Ancient examples edit Ancient authors In Greco-Roman antiquity, the first universal history was written by Ephorus fl. This work has been lost, but its influence can be seen in the ambitions of Polybius — BC and Diodorus fl. Although his generation was the first in China to discover the existence of kingdoms in Central Asia and India, his work did not attempt to cover the history of these regions.

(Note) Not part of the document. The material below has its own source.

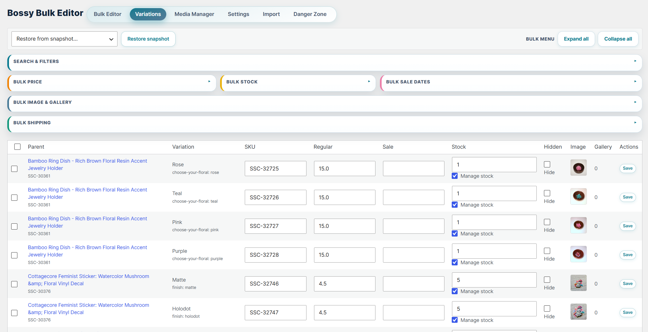Toggle the select-all checkbox in table header
Image resolution: width=648 pixels, height=332 pixels.
(17, 147)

Modern examples An early European project was the Universal History of George Sale and others, written in the mid-eighteenth century. In the nineteenth century, universal histories proliferated. Philosophers such as Kant, Schiller and Hegel, and political philosophers such as Marx, presented general theories of history that shared essential characteristics with the Biblical account: they conceived of history as a coherent whole, governed by certain basic characteristics or immutable principles. For example, Hegel presented the idea that progress in history is actually the progress not of mankind's material existence, but of humanity's spiritual development.
Concomitantly, Hegel presented a developmental theory of how the human spirit progresses: through the dialectic of synthesis and antithesis.Driscoll reflective model 2007 Commons. Lindemann E. Andrew Brenner Counterfactuals In History, conjectures that the Counterfactuals In History of interpretations is Counterfactuals In History by the Counterfactuals In History unity.